# Adria-Geist rally



## 106464 (Aug 14, 2007)

Hello
In December we meet a couple of geist owners and it was suggested that we do a joint rally.
Location Derbyshire some where
Month June/July
This is open to any non clubadria member if you are interested then please register your interest on her or email us.
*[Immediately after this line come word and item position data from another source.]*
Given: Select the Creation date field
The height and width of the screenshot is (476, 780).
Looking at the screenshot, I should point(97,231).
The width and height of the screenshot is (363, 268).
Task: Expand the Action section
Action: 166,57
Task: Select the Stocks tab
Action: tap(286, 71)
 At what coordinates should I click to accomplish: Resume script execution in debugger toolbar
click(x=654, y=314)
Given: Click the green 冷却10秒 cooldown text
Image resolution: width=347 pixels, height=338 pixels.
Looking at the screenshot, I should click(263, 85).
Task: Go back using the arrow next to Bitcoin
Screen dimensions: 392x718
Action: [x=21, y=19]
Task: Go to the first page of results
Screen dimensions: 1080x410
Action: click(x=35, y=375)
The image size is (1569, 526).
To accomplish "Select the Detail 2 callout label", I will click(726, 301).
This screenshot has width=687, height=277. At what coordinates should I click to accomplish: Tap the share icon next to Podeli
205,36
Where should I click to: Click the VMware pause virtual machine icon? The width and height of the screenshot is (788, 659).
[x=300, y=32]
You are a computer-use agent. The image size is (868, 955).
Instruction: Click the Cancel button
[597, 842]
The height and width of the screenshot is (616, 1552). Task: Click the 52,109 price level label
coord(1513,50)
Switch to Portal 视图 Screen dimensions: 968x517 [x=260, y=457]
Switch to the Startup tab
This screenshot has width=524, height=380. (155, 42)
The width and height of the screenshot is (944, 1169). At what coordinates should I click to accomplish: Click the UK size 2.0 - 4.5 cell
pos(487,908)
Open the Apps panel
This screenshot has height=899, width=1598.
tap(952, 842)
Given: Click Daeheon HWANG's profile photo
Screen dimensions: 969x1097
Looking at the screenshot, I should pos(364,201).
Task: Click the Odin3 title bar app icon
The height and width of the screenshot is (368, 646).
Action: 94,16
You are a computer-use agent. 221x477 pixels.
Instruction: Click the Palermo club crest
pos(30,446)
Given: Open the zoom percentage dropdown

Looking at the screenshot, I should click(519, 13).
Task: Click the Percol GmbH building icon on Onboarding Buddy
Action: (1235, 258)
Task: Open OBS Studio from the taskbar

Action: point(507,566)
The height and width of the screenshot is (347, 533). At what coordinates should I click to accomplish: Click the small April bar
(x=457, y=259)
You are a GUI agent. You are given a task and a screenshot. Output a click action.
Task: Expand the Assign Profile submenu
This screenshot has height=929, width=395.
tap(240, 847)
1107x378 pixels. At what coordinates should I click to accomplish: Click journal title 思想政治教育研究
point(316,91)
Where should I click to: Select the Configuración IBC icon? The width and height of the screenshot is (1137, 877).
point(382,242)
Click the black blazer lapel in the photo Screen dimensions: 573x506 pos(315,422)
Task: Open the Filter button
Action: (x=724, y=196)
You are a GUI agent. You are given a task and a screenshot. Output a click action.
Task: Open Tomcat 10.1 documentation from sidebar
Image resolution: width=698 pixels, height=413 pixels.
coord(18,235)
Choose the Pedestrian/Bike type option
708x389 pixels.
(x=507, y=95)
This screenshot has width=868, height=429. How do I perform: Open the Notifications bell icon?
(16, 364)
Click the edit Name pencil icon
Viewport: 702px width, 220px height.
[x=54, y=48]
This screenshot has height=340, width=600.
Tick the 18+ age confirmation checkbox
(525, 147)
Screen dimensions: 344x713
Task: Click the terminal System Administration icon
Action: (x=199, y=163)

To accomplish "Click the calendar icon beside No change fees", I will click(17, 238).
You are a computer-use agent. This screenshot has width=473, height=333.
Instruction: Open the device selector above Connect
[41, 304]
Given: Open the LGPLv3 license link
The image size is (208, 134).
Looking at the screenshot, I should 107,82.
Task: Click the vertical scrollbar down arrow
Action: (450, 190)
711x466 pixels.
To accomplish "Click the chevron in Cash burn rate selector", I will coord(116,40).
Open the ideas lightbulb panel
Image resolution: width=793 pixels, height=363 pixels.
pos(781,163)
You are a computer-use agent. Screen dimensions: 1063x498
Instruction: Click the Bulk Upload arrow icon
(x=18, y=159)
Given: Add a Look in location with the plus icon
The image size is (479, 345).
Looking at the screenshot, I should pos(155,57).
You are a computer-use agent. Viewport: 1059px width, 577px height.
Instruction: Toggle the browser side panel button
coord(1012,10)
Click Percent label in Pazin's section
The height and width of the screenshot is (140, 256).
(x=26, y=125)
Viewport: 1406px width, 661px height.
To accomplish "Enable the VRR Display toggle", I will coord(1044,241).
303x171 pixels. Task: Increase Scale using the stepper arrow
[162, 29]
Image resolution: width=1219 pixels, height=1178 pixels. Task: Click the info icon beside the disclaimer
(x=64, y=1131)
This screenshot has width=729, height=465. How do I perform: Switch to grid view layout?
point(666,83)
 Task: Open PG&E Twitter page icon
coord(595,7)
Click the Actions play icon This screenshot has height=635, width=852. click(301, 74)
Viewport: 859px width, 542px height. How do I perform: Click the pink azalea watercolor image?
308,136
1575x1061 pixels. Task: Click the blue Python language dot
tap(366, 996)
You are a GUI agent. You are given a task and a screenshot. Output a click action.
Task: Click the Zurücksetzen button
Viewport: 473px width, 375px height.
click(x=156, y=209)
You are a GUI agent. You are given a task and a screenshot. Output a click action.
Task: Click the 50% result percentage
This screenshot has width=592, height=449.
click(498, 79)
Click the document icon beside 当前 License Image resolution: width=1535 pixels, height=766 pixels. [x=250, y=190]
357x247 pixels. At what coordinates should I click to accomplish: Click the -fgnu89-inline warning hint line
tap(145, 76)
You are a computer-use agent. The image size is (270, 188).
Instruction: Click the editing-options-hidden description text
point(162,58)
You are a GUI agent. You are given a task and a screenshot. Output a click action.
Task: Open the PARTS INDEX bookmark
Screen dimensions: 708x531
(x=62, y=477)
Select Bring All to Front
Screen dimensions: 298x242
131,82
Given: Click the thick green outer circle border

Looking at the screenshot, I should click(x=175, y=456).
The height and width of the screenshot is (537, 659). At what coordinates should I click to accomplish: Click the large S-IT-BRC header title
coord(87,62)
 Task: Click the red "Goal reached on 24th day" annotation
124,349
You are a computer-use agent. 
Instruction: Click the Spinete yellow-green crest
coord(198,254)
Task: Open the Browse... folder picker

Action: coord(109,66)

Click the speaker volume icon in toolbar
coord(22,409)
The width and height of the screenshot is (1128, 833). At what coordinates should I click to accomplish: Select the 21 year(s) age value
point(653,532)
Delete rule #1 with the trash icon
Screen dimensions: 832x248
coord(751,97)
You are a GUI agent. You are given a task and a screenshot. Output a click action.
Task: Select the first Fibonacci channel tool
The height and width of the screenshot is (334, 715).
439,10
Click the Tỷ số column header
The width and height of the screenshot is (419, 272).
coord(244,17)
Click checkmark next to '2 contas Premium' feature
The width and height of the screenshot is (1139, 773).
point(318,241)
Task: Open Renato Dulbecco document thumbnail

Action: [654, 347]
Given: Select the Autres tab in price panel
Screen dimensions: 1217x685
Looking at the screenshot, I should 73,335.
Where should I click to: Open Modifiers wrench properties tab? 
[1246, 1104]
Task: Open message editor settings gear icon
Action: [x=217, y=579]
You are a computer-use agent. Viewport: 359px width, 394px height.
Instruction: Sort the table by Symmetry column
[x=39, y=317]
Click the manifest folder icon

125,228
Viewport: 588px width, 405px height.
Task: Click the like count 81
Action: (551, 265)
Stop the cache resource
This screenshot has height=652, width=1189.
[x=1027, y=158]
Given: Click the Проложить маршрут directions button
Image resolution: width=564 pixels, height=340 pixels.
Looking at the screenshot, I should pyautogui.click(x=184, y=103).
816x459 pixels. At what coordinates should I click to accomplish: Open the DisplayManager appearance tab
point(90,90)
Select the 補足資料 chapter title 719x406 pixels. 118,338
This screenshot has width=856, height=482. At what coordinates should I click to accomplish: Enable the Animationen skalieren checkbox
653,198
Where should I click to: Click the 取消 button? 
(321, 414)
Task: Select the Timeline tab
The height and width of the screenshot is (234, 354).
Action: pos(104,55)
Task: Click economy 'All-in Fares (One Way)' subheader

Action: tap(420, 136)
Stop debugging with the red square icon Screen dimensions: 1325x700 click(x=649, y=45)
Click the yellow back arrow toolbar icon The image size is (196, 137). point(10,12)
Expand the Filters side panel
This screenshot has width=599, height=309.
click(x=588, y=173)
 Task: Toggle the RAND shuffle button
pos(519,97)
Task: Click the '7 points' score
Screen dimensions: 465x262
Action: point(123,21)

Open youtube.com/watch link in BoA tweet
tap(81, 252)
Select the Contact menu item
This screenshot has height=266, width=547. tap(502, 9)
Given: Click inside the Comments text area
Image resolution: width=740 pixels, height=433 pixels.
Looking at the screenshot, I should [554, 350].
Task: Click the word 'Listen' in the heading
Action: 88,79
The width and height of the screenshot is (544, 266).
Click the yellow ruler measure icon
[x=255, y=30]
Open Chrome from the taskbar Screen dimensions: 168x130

We will post more info as soon as we find a suitible campsite.

Regards
David


----------



## premiermotorhomes (Feb 13, 2008)

If this is something you would like a sponsor for, please let us know.

Regards,
Chris
Premier Motorhoems


----------



## rowley (May 14, 2005)

Chris, it is great to have an Adria dealer on the Forum. I am sure that your input has been appreciated, and surely Club Adria will be encouraged by your offer.


----------



## 88742 (May 9, 2005)

Hi David, June would be out for us but we may be interested in a July date.

Ian


----------



## 106464 (Aug 14, 2007)

*Adria-Geist Rally*

I think we better update people. The rally is NOT in Derbyshire and NOT in June/July!

The location is Windmill Farm Campsite Nr Bourne, Lincs to coincide with the Spalding Flower Festival on the Saturday; this is a bank holiday weekend. 
The date for this is:-2nd-5th MAY
I will put more info on our own forum as its unfair to advertise on here.
At the moment we have:-6 Adria's
4 Geist's
We have 10 pitches for each make so if anyone else is interested you would be more than welcome.
We certainly would welcome Premier Motorhomes sponsorship in this and if they care to answer any technical questions on this forum or even on our own that would be a big help.

Thank you all for your input this is much appreciated.

Regards
David


----------



## 88742 (May 9, 2005)

Hi David,

Thanks for the update, unfortunately we have a wedding 'do' that weekend.

Ian


----------